Cümlesini sonlandıran Larkins Subaru’nun yanından geçti, yarı yolda Joshua’ya pis pis baktı, tabii Reinhardt konusunda hala temkinliydi. Gerçekten de tam bir değersiz kötü adam örneğiydi.
Subaru: “E hadi girelim. Anastasia-san’a selam verir ve Reinhardt’ın geldiğini söyleriz.”
Reinhardt: “Sanıyorum ki bu Joshua’nın görevi. Neyse, hadi girelim.”
Joshua: “… evet, doğru. Bu rahatsızlıktan ötürü özür dilerim.”
Joshua hafiften keyifsizleşmişti. Acaba sebep gidişatın tuhaflığı mıydı? Her halükarda Subaru, Reinhardt, Emilia, Garfiel ve hatta Beatrice bile onu rahatlatmak adına görev bilinciyle peşine takılıp konağa girmişti.
Subaru: “Her şeyi onun üstüne yıkarsam kendimi kötü hissedeceğim.”
Reinhardt: “Ben de Subaru’yla birlikte Joshua’ya eşlik edeceğim.”
Emilia: “Ah, siz ikiniz gidiyorsanız ben de geliyorum.”
Garfiel: “‘Kaptanla Emilia-sama gidiyosa harika benliim de gider.”
Beatrice: “Betty dışarıda kalan tek kişi olmak istemiyor, doğrusu… ama öyle olsam da çok rahatsız olmazdım, sanırım.”
Subaru/Emilia: “Hı hı, çok tatlısın.”
İki yanına geçen Subaru ve Emilia nazik bir şekilde kafasını severken siniri bozulan Beatrice önce ellerini itmiş, sonra da itaatkâr bir şekilde kollarını tutmuştu.
Joshua: “İşte şurası. Anastasia-sama şu anda konuklarını eğlendiriyor.”
Esas yemek salonundan farklı bir odaya gelmişlerdi. Joshua’ya temkinli bir şekilde bakan Subaru,
Subaru: “Konuklar mı? Başkalarını da mı çağırdı?”
Joshua: “… bana o tehditkar bakışları atsan da atmasan da az sonra öğreneceksin.”
Subaru: “Hadi amaaa, gözlerim o kadar da korkutucu değil!”
Joshua: “Sesini bir cadı yaratığı gibi yükseltmesen de seni anlayabilirim.”

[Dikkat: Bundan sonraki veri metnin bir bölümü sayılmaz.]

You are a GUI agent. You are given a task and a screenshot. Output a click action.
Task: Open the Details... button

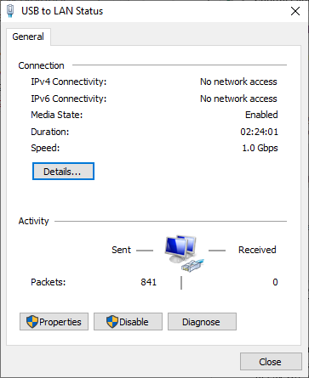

Subaru: “Bayağı sert oldu, peki nasıl bir cadı yaratığından bahsediyorsun? Köpek, tavşan, balina? Seç birini.”
Bu üçlü Subaru’nun en çok sinirini bozan cadı yaratıklarıydı. Kalanlarsa ona aslan suratlı bir yaratığı anımsatıyordu, pek bir önemleri yoktu.
Subaru bu anılarını gözden geçirirken Reinhardt usulca “Balina” diye fısıldayarak Subaru’yu düşüncelerinden kopardı.
Reinhardt: “Balina… Beyaz Balinadan bahsediyorsun, değil mi Subaru?”
Subaru: “… evet, öyle. Balinaların en kötüsü. Öldüğümü sanıp ölmeyi reddettiğim öyle çok an oldu ki. Şimdi düşünüyorum da tam bir mucizeydi.”
Doğrusu beyaz balinaların sayısındaki artıştan sonra galibiyetleri sahiden de bir mucize olmuştu.
O cadı yaratığı harikulade bir canlıydı, tabii sebep olduğu felaketler de bir o kadar harikaydı. Öylesine çok acıya neden olmuştu ki bunları düşünmek onca zaman sonra bile Subaru’nun göğsünün sıkışmasına yol açıyordu.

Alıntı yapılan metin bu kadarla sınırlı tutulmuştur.